Check INSTALL.md for installation instructions, the recommended configuration is cuda-10.1 & pytorch-1.6.

Dataset

Check DATASET.md for instructions of dataset preprocessing (VG & GQA).

Pretrained Models

For VG dataset, the pretrained object detector we used is provided by Scene-Graph-Benchmark, you can download it from this link. For GQA dataset, we pretrained a new object detector, you can get it from this link. However, we recommend you to pretrain a new one on GQA since we do not pretrain it for multiple times to choose the best pre-trained model for extracting offline region-level features.
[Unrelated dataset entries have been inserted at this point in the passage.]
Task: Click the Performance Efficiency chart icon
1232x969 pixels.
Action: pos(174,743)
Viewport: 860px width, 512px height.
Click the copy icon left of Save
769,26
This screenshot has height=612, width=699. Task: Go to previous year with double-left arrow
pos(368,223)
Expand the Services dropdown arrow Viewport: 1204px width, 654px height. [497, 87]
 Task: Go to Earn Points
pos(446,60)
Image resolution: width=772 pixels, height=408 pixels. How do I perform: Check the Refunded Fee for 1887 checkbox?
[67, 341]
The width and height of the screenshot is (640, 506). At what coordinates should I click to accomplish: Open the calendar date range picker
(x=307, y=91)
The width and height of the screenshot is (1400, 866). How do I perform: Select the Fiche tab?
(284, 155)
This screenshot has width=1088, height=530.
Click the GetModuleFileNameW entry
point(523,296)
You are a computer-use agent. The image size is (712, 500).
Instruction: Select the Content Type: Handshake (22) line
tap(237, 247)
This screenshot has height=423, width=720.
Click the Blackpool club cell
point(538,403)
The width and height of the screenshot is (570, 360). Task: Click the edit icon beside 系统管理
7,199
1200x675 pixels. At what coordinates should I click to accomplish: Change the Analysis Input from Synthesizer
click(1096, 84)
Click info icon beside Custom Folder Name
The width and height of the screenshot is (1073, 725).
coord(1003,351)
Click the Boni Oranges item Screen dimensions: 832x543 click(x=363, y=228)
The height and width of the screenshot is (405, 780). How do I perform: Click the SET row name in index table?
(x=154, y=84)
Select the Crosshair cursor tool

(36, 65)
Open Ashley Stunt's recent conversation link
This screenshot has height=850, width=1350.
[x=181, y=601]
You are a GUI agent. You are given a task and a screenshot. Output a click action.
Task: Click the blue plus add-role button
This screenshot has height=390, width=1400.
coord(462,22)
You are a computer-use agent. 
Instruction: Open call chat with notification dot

Perform training on Scene Graph Generation

Set the dataset path

First, please refer to the SHA_GCL_extra/dataset_path.py and set the datasets_path to be your dataset path, and organize all the files like this:

datasets
  |-- vg
    |--detector_model
      |--pretrained_faster_rcnn
        |--model_final.pth
      |--GQA
        |--model_final_from_vg.pth       
    |--glove
      |--.... (glove files, will autoly download)
    |--VG_100K
      |--.... (images)
    |--VG-SGG-with-attri.h5 
    |--VG-SGG-dicts-with-attri.json
    |--image_data.json    
  |--gqa
    |--images
      |--.... (images)
    |--GQA_200_ID_Info.json
    |--GQA_200_Train.json
    |--GQA_200_Test.json

Choose a dataset

You can choose the training/testing dataset by setting the following parameter:

GLOBAL_SETTING.DATASET_CHOICE 'VG'  #['VG', 'GQA']

Choose a task

To comprehensively evaluate the performance, we follow three conventional tasks: 1) Predicate Classification (PredCls) predicts the relationships of all the pairwise objects by employing the given ground-truth bounding boxes and classes; 2) Scene Graph Classification (SGCls) predicts the objects classes and their pairwise relationships by employing the given ground-truth object bounding boxes; and 3) Scene Graph Detection (SGDet) detects all the objects in an image, and predicts their bounding boxes, classes, and pairwise relationships.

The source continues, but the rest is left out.